Antes de todos, detemo-nos no Eterno Retorno de Horácio Gonçalves ao Varzim. Já se perdeu a conta ao número de vezes em que este treinador foi chicoteado psicologicamente, andou por outros lados e voltou ao convívio dos Lobos do Mar. Eis-nos perante um caso em que, um dia, tudo se repete, relegando para a segunda de honra a mítica ideia de Heraclito, segundo a qual a mesma água não passa por baixo da mesma ponte duas vezes. Como é lógico, Heraclito nunca se deu ao trabalho de ler Nietszche ou mesmo até Milan Kundera.

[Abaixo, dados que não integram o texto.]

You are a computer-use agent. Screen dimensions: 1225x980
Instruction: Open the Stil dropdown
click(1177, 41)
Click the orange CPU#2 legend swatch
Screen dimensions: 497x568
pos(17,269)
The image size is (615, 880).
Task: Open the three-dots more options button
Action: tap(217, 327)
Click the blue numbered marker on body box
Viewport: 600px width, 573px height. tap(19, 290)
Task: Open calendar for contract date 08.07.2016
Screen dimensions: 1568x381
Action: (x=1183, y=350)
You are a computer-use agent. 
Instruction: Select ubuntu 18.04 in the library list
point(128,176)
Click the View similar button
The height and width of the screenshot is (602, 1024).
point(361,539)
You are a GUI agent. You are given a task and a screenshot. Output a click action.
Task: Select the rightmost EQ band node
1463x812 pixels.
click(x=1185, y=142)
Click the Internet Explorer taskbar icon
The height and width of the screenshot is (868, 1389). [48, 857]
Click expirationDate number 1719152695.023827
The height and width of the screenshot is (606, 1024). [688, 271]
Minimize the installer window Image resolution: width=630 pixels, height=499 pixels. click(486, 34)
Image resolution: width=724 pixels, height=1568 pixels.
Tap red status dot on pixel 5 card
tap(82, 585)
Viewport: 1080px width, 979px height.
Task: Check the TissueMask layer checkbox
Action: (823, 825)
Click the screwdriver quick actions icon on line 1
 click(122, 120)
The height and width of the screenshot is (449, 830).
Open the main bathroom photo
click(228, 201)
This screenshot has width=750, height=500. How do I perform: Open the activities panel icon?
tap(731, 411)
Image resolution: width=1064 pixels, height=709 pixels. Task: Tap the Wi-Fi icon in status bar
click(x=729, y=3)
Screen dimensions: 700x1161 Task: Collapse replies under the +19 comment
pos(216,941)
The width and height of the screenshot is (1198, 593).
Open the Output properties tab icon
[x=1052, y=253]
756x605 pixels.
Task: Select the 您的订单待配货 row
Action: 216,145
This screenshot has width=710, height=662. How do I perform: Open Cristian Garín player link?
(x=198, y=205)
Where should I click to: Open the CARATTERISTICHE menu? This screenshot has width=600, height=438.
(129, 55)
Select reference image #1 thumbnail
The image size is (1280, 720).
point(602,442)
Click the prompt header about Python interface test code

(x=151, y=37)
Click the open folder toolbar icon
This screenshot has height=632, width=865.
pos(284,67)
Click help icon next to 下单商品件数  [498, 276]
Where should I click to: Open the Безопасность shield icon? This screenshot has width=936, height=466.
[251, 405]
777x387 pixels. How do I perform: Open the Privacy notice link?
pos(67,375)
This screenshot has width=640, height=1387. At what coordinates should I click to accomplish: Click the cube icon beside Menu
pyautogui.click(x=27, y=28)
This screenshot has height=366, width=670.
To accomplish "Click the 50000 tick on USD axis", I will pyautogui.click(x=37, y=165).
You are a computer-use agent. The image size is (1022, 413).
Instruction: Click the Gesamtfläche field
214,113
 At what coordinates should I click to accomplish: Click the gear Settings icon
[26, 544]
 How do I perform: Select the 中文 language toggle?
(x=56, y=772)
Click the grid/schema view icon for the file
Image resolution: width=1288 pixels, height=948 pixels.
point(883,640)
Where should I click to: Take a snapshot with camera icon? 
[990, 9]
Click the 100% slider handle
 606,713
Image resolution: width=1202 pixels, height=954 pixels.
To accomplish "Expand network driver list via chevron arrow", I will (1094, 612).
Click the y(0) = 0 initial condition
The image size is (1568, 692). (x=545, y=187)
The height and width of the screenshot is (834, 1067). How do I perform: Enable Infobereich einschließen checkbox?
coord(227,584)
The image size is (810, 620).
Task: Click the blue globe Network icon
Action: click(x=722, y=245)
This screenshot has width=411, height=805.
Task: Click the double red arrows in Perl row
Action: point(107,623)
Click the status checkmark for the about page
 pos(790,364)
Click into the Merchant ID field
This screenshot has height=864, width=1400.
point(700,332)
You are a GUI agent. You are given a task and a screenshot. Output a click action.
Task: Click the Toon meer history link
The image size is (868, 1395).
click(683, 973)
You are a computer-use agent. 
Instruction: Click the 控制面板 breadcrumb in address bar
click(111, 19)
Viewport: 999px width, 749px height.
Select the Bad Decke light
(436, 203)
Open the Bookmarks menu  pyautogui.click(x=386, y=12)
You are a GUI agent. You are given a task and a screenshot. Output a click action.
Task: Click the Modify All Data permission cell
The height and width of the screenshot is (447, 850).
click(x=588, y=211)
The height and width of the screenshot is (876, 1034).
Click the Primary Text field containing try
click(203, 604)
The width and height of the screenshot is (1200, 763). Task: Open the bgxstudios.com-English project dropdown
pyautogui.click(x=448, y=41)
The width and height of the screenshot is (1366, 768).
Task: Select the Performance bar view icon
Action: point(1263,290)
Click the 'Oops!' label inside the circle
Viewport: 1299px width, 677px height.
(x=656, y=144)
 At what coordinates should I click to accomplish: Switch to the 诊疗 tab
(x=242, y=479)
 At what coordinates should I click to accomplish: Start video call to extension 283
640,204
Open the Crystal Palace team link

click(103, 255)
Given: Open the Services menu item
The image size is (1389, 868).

Outros exemplos flagrantes são os do Eterno Retorno do lendário professor Neca ao Desportivo das Aves, de Joaquim Teixeira e Fernando Festas ao Leça, de Carlos Brito ao Rio Ave, de Ivic ao Porto e ao Benfica, de Marinho Peres a Guimarães, de Juca ao Sporting. Todos denunciam que grande parte dos dirigentes desportivos portugueses não conseguem viver sem o Assim Falava Zaratustra na sua cabeceira.
Situemo-nos, agora, dentro da asserção do filósofo alemão que nos diz que “A ideia do Eterno Retorno é a fórmula suprema da afirmação” (Ecce Homo). Não será difícil pensar em Rui Costa e no seu Eterno Retorno ao Benfica. Não será estranho pensarmos na consumação do Eterno Retorno na pessoa de Jaime Pacheco e na prazenteira cidade de Guimarães. Não será descabido começarmos a formular a teoria do Eterno Retorno de José António Camacho ao Benfica, de Luís Figo ao Sporting, ou, até em círculos mais restritos, do F.C. Porto aos Eternos Retornos, já consumados, de Hélder Postiga e Vítor Manuel Martins Baía. Todos estes casos se clarificam ao som de History Repeats Itself, cantado por Jane Siberry.
Casos de análise e categorização mais difícil aparecem quando falamos de Roberto Deus Severo, vulgo Beto, e o Eterno Retorno da sua ida para o Real Madrid. Aliás, em 2005 cumpre-se o primeiro de nove anos em que tal tema não é focado pela imprensa e alimentado pelo silêncio expectante do central leonino. Outro case study, este sim, de amplitude académica magnânime é o Eterno Retorno das equipas de Luís Campos à segunda divisão. Há, aqui, uma força oculta, um magnetismo qualquer que explica o risco que corre qualquer plantel treinado pelo José Mourinho de Fão.
Em conclusão, é fácil encontrarmos uma concepção nietszchiana no futebol português, muito à frente daquela do treinador de bigode que falava em fazer coisas bonitas. Basta atentar no número de casos de Eterno Retorno aqui plasmados, no conceito de Super Homem aplicado a cada reforço de cada plantel e no espírito dionisíaco que preside à origem de um processo judicial em curso. É que convém não esquecer que Freddie Nitszsche é um dos pais da pós modernidade. A julgar pelo bigode, só pode ser um grande pai e um super pós moderno.